* **WORK TO BE COMPLETED**:
Pull out every line from the listing that has the word "computer".

* **SUPPLIED RECORDS**:
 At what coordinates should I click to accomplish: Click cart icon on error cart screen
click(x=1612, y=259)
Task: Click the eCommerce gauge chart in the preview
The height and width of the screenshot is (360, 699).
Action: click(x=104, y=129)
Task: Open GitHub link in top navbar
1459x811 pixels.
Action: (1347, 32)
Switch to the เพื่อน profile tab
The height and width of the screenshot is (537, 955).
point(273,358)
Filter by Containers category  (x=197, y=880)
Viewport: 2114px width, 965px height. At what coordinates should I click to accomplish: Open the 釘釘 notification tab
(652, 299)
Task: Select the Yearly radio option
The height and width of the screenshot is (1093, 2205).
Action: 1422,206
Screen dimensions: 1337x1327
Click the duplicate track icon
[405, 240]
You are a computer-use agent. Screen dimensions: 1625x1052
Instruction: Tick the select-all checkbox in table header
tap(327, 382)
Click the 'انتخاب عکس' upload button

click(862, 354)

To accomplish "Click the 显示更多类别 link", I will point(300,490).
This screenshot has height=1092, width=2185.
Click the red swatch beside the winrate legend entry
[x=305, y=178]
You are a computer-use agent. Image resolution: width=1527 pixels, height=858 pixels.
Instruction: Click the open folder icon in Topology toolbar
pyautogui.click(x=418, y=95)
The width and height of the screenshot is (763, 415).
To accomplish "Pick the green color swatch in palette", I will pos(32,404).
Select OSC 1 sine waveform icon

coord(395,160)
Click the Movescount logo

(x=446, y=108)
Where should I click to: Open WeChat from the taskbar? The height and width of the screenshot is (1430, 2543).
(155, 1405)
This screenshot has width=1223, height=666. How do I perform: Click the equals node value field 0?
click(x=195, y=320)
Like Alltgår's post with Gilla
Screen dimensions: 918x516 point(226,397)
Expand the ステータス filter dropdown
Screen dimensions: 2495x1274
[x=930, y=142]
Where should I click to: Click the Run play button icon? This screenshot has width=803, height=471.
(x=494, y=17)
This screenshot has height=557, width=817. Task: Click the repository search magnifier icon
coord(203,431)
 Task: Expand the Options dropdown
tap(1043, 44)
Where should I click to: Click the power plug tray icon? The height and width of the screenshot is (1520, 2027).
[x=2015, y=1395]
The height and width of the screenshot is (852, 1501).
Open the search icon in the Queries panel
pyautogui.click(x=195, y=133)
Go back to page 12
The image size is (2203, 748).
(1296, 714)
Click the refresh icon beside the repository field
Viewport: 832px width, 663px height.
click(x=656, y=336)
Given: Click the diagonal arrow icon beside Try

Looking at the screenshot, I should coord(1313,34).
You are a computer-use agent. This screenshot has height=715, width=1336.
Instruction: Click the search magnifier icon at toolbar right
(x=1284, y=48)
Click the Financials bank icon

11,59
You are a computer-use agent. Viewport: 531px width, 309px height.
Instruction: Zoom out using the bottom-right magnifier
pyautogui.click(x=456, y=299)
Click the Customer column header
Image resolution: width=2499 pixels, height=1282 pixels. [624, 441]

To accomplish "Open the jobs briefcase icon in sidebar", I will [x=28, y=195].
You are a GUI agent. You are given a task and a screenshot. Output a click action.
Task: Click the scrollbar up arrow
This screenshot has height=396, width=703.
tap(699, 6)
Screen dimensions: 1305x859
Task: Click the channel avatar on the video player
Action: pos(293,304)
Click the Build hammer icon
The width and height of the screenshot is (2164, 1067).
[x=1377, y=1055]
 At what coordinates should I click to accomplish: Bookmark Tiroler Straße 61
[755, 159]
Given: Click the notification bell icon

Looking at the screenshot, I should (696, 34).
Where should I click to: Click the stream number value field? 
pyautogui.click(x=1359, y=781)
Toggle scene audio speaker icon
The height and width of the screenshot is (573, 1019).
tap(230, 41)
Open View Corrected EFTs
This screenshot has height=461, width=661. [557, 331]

* **SOLUTION TO THE EXERCISE**:
You are a computer-use agent. Screen dimensions: 1625x1052
You are a computer-use agent. Image resolution: width=1527 pixels, height=858 pixels.
You are a computer-use agent. This screenshot has height=715, width=1336.
You are a computer-use agent. Viewport: 531px width, 309px height.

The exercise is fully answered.